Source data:
◇ ◇ ◇ ◇ ◇
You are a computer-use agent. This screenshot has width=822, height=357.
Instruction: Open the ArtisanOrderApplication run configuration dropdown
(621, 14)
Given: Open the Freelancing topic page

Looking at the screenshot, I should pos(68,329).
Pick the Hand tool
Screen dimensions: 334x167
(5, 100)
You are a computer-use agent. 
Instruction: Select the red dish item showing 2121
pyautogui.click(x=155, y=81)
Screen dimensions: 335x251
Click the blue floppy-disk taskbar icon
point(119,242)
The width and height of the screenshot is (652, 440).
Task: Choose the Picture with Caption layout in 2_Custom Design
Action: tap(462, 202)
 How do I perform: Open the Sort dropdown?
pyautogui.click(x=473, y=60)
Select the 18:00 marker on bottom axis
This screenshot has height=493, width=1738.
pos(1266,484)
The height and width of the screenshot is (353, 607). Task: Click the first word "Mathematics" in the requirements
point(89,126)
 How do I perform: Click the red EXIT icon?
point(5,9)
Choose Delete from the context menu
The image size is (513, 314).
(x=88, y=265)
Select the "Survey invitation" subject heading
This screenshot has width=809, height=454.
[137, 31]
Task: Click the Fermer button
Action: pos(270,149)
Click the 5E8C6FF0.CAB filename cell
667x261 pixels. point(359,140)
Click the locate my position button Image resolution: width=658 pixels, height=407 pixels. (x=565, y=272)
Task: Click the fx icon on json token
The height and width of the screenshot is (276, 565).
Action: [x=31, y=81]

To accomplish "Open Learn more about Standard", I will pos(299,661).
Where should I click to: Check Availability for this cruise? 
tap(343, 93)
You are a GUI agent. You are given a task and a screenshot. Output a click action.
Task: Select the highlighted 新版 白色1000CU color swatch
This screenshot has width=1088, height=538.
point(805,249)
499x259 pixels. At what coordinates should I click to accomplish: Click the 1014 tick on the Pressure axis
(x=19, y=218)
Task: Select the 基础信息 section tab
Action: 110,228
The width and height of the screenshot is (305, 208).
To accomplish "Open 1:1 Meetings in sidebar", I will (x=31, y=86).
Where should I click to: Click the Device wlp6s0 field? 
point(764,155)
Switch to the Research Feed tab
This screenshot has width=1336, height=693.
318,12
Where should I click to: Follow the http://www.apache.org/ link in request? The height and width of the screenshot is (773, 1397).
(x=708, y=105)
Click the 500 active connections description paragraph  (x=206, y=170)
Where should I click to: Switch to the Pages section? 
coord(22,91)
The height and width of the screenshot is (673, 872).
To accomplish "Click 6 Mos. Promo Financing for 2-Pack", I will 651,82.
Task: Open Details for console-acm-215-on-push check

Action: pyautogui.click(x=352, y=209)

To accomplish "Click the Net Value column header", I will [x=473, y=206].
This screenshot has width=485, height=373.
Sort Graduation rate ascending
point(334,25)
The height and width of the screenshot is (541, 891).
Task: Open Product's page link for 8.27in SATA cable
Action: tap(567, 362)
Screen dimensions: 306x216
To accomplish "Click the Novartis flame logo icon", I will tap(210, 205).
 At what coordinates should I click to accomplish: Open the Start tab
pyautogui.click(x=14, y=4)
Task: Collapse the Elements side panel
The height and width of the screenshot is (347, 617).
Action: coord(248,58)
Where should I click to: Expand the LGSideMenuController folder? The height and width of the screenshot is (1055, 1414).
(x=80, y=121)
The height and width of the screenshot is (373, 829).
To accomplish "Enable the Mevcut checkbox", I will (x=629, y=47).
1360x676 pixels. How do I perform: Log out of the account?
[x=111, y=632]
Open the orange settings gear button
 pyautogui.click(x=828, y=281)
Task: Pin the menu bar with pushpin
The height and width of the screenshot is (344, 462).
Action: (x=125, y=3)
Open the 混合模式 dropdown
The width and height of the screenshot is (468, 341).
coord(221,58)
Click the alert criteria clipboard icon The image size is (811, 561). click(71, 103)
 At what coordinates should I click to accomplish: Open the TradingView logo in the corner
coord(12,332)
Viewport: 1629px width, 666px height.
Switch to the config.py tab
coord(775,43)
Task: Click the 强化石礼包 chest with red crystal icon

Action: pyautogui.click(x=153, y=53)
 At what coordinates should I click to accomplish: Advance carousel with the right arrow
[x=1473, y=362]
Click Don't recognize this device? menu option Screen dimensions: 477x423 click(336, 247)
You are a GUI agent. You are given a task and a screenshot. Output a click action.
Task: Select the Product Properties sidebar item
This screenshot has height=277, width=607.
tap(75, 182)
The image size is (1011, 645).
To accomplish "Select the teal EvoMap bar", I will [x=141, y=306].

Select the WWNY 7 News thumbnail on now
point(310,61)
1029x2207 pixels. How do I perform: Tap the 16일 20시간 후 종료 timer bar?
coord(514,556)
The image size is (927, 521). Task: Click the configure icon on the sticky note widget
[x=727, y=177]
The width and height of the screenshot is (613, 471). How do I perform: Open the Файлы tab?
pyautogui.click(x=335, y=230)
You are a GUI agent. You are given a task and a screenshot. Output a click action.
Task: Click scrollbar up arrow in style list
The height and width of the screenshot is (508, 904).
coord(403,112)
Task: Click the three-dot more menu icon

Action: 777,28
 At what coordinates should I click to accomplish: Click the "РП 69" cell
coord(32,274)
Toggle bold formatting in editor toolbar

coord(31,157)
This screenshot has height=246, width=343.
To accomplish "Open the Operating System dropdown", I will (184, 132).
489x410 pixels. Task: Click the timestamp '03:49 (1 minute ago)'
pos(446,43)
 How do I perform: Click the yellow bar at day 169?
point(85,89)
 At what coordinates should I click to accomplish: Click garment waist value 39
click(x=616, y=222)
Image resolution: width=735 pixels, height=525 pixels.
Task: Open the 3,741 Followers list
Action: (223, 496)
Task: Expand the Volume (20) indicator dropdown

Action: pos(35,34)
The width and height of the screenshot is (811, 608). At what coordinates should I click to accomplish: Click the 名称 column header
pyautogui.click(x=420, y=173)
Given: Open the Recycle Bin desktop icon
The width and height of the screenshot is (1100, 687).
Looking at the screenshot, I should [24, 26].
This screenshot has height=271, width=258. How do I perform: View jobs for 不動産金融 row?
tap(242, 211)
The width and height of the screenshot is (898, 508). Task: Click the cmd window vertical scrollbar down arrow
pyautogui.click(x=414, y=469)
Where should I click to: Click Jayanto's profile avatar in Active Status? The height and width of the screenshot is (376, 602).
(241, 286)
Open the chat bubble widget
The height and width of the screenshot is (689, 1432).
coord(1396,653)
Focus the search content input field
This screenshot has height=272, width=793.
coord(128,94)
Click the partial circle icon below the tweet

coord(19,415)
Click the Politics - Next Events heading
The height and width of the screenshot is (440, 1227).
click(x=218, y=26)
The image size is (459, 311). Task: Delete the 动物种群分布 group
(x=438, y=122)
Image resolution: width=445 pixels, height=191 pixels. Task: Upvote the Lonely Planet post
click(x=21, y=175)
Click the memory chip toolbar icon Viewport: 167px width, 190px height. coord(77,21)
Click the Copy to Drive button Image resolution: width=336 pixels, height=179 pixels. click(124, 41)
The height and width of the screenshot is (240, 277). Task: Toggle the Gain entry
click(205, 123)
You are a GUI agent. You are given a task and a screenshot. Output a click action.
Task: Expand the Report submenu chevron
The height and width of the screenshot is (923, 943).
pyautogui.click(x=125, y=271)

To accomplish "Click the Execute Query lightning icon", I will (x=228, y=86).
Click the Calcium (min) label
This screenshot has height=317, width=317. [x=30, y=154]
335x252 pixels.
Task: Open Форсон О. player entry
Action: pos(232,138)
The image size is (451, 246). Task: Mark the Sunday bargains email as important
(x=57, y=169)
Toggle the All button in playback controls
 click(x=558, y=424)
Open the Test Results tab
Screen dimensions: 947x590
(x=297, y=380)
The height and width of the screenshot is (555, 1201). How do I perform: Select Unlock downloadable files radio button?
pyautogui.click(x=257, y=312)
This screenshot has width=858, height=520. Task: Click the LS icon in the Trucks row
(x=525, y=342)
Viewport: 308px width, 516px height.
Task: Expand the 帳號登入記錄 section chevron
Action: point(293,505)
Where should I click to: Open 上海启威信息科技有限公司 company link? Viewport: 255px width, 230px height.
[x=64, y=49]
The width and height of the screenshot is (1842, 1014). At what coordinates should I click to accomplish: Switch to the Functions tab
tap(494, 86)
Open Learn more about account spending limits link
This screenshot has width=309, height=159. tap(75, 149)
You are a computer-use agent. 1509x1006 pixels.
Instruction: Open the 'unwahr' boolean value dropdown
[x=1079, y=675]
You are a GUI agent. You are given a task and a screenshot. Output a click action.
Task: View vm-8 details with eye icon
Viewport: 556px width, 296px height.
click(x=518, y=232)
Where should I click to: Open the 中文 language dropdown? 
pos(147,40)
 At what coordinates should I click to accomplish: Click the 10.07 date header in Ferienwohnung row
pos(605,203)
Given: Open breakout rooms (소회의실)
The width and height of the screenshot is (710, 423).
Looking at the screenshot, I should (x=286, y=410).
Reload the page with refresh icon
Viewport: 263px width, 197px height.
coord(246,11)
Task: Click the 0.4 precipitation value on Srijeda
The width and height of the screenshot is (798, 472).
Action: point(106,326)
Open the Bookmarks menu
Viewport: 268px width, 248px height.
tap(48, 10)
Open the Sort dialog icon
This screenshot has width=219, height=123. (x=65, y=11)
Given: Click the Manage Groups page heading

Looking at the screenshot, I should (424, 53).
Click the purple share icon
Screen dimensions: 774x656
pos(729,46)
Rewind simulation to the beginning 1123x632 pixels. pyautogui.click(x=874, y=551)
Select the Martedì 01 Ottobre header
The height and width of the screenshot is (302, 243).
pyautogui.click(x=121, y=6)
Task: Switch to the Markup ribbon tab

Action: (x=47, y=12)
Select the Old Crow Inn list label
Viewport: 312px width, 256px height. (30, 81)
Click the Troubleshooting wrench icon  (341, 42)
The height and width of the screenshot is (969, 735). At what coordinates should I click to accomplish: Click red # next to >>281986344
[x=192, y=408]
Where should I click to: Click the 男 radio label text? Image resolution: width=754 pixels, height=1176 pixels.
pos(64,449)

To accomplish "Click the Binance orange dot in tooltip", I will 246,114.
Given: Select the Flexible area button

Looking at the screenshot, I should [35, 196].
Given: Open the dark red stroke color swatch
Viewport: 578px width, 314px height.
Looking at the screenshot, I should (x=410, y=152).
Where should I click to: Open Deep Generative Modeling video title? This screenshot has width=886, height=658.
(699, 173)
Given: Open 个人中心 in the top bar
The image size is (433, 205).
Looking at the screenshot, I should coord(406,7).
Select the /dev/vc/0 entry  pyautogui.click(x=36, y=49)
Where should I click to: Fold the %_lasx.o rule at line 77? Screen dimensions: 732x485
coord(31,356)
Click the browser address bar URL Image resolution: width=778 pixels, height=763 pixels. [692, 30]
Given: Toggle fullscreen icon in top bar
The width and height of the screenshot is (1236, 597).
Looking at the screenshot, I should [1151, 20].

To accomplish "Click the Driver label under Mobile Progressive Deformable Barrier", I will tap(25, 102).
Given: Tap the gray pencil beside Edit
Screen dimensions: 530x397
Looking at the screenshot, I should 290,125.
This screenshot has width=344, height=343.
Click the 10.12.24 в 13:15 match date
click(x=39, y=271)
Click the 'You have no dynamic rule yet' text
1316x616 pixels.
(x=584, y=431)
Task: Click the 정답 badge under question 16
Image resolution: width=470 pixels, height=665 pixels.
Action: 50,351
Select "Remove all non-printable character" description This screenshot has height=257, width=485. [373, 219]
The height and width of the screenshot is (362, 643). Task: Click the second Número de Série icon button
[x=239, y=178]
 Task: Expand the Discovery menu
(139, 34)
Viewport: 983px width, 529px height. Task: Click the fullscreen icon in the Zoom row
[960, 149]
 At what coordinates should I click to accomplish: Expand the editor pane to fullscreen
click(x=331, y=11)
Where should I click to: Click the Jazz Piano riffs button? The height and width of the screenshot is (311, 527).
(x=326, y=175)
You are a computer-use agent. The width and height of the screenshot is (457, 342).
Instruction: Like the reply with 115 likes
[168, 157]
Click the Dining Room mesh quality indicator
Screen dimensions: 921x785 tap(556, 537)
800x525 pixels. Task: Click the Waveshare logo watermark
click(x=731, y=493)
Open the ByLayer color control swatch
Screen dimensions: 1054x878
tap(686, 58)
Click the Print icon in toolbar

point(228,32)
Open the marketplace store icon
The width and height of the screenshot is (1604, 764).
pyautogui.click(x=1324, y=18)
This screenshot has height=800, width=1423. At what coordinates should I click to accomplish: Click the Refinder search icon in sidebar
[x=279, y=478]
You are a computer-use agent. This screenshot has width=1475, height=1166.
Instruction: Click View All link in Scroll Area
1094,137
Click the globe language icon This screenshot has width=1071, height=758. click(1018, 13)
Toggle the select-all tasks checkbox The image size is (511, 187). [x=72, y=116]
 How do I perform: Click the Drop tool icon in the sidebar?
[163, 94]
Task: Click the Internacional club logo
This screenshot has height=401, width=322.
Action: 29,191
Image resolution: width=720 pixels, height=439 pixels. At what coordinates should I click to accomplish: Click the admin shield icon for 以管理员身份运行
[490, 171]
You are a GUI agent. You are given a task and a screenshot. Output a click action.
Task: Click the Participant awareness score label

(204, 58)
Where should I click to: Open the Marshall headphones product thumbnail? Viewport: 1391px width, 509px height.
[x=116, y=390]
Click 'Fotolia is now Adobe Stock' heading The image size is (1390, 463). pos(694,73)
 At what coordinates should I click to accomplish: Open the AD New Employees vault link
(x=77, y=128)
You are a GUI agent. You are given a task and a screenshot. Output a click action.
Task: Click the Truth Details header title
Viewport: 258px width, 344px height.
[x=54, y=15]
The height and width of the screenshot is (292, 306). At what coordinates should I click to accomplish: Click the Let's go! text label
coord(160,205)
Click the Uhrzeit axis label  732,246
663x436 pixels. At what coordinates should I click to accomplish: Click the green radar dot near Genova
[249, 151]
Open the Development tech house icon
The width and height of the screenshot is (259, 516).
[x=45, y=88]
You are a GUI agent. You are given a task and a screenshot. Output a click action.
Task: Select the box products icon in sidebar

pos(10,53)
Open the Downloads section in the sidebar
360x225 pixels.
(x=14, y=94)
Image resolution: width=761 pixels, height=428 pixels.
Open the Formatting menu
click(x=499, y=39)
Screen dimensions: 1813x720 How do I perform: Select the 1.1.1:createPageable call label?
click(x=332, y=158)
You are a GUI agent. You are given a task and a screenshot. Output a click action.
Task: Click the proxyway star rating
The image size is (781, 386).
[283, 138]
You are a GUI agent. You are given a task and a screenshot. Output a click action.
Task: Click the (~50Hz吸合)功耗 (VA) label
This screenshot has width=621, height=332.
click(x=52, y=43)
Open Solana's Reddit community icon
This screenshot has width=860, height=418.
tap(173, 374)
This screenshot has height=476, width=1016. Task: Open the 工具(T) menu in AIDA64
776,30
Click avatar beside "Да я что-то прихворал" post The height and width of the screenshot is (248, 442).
◇ ◇ ◇ ◇ ◇
Work instructions
The lines above, from the start of the records through the one containing "Choose Delete from the context menu", are to be printed exactly, and nothing else is to be included.

Task answer
You are a computer-use agent. This screenshot has width=822, height=357.
Instruction: Open the ArtisanOrderApplication run configuration dropdown
(621, 14)
Given: Open the Freelancing topic page

Looking at the screenshot, I should pos(68,329).
Pick the Hand tool
Screen dimensions: 334x167
(5, 100)
You are a computer-use agent. 
Instruction: Select the red dish item showing 2121
pyautogui.click(x=155, y=81)
Screen dimensions: 335x251
Click the blue floppy-disk taskbar icon
point(119,242)
The width and height of the screenshot is (652, 440).
Task: Choose the Picture with Caption layout in 2_Custom Design
Action: tap(462, 202)
 How do I perform: Open the Sort dropdown?
pyautogui.click(x=473, y=60)
Select the 18:00 marker on bottom axis
This screenshot has height=493, width=1738.
pos(1266,484)
The height and width of the screenshot is (353, 607). Task: Click the first word "Mathematics" in the requirements
point(89,126)
 How do I perform: Click the red EXIT icon?
point(5,9)
Choose Delete from the context menu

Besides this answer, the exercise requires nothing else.